Eliminating waste is eliminating profit for someone. And eliminating profit is unAmerican. So we should be encouraging waste such as continuing with for-profit insurance companies whose profits increase the cost we pay for health care instead of ‘public option’ financing. Right?

Also, if eliminating waste pays for the health care system Obama wants, then by implication if additional fed money is added to the equation, we could have a Cadillac system for everyone instead of a Chevy.
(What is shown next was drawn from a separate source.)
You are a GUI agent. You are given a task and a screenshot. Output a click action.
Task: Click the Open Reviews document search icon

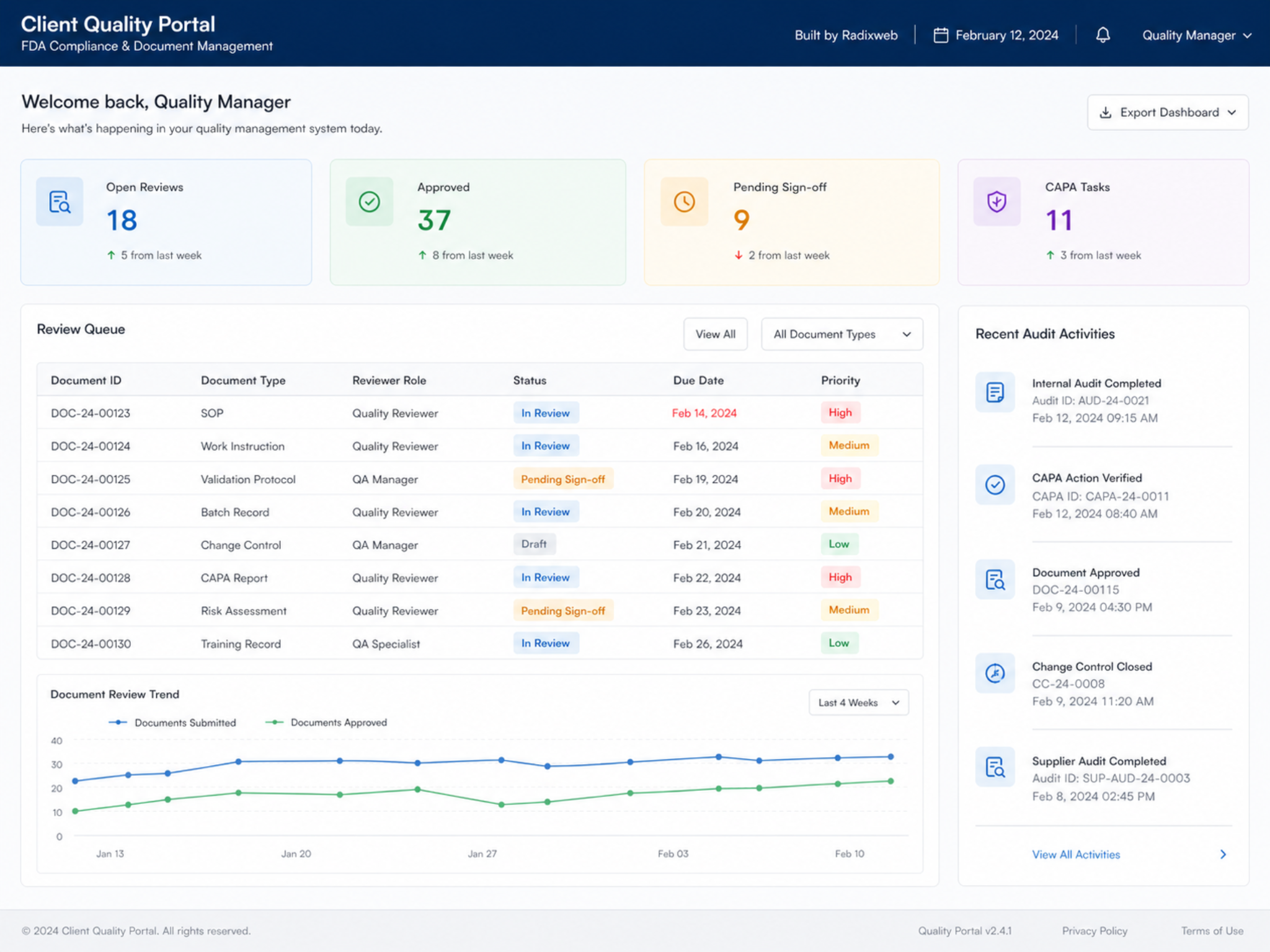pyautogui.click(x=60, y=201)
Or is all this just accounting smoke and mirrors?

The U.S. healthcare system is just as wasteful as President Barack Obama says it is, and proposed reforms could be paid for by fixing some of the most obvious inefficiencies, preventing mistakes and fighting fraud, according to a Thomson Reuters report released on Monday.

The U.S. healthcare system wastes between $505 billion and $850 billion every year, the report from Robert Kelley, vice president of healthcare analytics at Thomson Reuters, found.
[...]
One example — a paper-based system that discourages sharing of medical records accounts for 6 percent of annual overspending. [...] “The average U.S. hospital spends one-quarter of its budget on billing and administration, nearly twice the average in Canada,” reads the report, citing dozens of other research papers.

“American physicians spend nearly eight hours per week on paperwork and employ 1.66 clerical workers per doctor, far more than in Canada,” it says, quoting a 2003 New England Journal of Medicine paper by Harvard University researcher Dr. Steffie Woolhandler.




  1. mr. show says:

    The moment the Congresscritters ditch their current gold-plated coverage and sign on as part of Obamacare, I’ll agree to the plan.

    After all, if it’s good enough for the millionaire lawmakers, it ought to be good enough for us all.

  2. bobbo, international pastry chef and healthcare expert says:

    60 minutes last night was on healthcare fraud. Rank, obvious easy to stop. Fraud by design to funnel money in kickbacks to Congress is one thing, but if the slop over from that is to provide millions to high school drop outs who get a list of patients from a doctors trash to bill for care/items never delivered, well thats “really” bad.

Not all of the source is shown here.